ALBUM OF THE DAY
Album of the Day: Abstracter, “Cinereous Incarnate”
By Jordan Reyes · June 14, 2018 Merch for this release:
Vinyl LP, Compact Disc (CD), Cassette

On the Bandcamp page for Abstracter’s third full-length album, Cinereous Incarnate, the band share a suitably bleak quote from Neil Gaiman—“Hell is something you carry with you, not somewhere you go.” In turn, Cinereous Incarnate—“ashen-grey in human form”—is a foreboding dirge, meditating on a dark world caked in ash, resulting from all the Earth’s nuclear arsenal detonating at once.
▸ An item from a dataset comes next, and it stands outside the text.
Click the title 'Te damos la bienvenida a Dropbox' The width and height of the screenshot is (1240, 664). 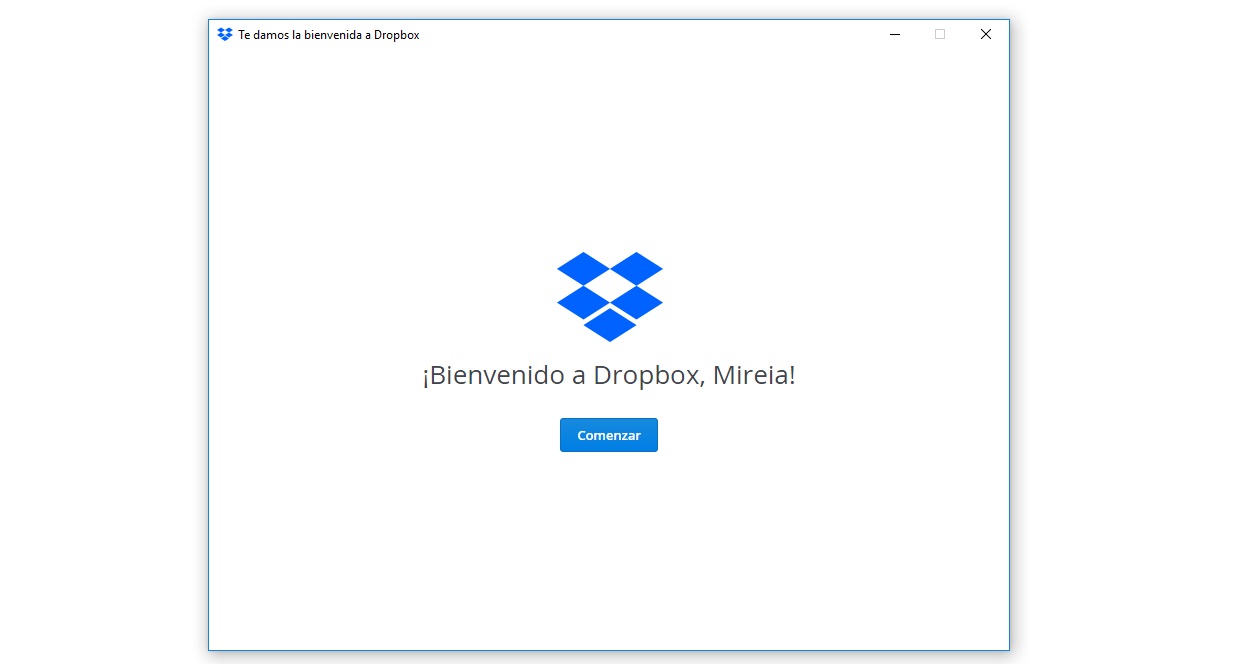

Cinereous Incarnate is a big step for Abstracter—not only does it see the addition of Adam Gambel on drums, but it features synthetic soundscapes by Kevin Gan Yuen of experimental project Sutekh Hexen, as well as dark industrialist Only Now. The band admit in an interview with Indy Metal Vault that adding Gambel has allowed them to “make double-bass and blast beats a pillar of [their] sound.” This may sound like going for speed, though most songs here feature an ebb and flow of BPM, but Abstracter really gets its power from scale and sound. Aside from two ambient interludes, every song on the album traipses through black, death, doom, and noise territory for close to 10 minutes.

From the get-go, “Nether,” the album’s first song, takes the listener from a droning industrial section and ejects them into a sinister, thick guitar line bolstered by blast beats. By the time Mattia Alagna’s wet growl comes in, sunshine is far, far away. “Wings of Annihilation” is similarly cinematic—following a tense, sparse instrumental section, heavy drums kick in and Alagna’s slow death croak emerges. As the track progresses, it builds and crashes between quicker black metal passages and doom breaks, culminating in high-octane blast beats that give way to a crushingly sweet payoff.

Few, if any, moments of rest exist on Cinereous Incarnate—even the ambient passages are anxiety-inducing, uneasy meditations on empty space. Abstracter build to a fever pitch and then wipe the slate clean, over and over again. This is the sound of destruction.